The Chinese in America - Iris Chang [200]
During the spy plane crisis, recalls Theresa Ma, a Chinese American chemist in Lincoln, Nebraska, a neighbor approached her and asked, “Why don’t you go to China to bring our men home?” This neighbor could not figure out the difference between Chinese Americans and Chinese foreign nationals—despite the fact that many Chinese Americans were U.S. citizens whose families had lived here for generations.
Some members of the media recommended the mass dismissal or expulsion or even imprisonment of the entire Chinese American community. In Springfield, Illinois, two radio deejays urged the boycott of all Chinese American restaurants, suggested that all Chinese Americans be shipped out of the country, and telephoned people with Chinese last names to harass them. A Fox News host called for Chinese employees to be fired from the national laboratories. A national talk-show host demanded that Chinese Americans be interned by the federal government, as the Japanese Americans were during World War II.69
Surveys have demonstrated the depth of anti-Chinese sentiment. A 2001 Gallup poll found that more than 80 percent of Americans viewed the PRC as “dangerous.” In another poll, a national telephone survey commissioned by the Committee of One Hundred and the Anti-Defamation League of 1,216 randomly selected adult Americans, close to half thought that Chinese Americans “passing secrets to the Chinese government is a problem.” Almost a third believed Chinese Americans were more loyal to the PRC than to the U.S. And in the political arena, Chinese and other Asian Americans stood out as the most unpopular candidates of all. Among those surveyed, more people felt reluctant to vote for an Asian American president than for a woman, an African American, or a Jewish American.

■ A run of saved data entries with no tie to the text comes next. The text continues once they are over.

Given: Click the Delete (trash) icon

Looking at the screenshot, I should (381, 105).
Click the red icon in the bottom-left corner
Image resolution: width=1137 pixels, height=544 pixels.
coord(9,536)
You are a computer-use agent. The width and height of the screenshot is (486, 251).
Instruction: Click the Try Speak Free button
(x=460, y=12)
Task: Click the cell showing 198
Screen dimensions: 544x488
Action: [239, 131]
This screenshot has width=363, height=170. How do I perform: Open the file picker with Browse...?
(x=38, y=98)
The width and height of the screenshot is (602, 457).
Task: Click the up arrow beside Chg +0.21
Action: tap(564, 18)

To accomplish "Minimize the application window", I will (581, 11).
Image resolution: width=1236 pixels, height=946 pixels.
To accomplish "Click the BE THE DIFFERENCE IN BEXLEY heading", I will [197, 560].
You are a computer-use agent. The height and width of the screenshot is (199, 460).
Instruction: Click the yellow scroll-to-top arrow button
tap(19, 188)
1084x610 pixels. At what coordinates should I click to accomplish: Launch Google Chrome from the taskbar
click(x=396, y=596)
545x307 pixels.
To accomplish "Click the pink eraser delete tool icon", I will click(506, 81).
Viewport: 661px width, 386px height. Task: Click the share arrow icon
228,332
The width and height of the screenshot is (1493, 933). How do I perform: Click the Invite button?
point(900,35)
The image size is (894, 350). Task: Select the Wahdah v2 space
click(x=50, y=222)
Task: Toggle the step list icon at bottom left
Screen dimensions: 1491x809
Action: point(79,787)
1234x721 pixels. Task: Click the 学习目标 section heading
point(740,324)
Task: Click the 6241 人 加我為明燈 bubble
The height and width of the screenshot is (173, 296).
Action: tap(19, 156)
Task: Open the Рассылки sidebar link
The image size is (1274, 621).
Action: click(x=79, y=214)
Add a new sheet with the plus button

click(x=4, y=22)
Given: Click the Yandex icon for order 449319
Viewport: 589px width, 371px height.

For the Chinese American community, these polls confirmed many of their worst fears—that their acceptance was linked to the ever-shifting relations between the United States and China rather than to their own particular behavior. It was sobering to consider that, more than a century after passage of the Chinese Exclusion Act, they were still perceived by many to be strangers in their own country.
The anti-Chinese backlash engendered much soul-searching and debate within the Chinese American community. The late 1990s and early 2000s saw endless, frantic discussions on how to prove one’s loyalty to the United States, or whether to confront these attitudes with organized protests. Some immigrants began to blame themselves for being too complacent—for immersing themselves in their careers and families, and not braving the risks of participation in affairs of the larger world. On Internet chat groups and in public forums, they openly questioned whether they had been giving the right message to the next generation. Was it, perhaps, short-sighted to discourage their children from careers in the media and the arts, careers that could influence public perception of Chinese Americans, in favor of the more anonymous fields of science and technology? Could the putative security offered by such fields have been nothing more than an illusion? Were they wrong to warn their children to avoid politics? Could their own memories of repressive regimes in Asia have nudged them toward a safe haven of political apathy in the United States?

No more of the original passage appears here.